EXERCISE -
Word for word, transcribe every line below.

──────── PROVIDED RECORDS

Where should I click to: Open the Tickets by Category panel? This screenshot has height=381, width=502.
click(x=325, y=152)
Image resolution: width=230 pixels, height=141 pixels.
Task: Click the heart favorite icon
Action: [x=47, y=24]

────────────────

SOLUTION -
Where should I click to: Open the Tickets by Category panel? This screenshot has height=381, width=502.
click(x=325, y=152)
Image resolution: width=230 pixels, height=141 pixels.
Task: Click the heart favorite icon
Action: [x=47, y=24]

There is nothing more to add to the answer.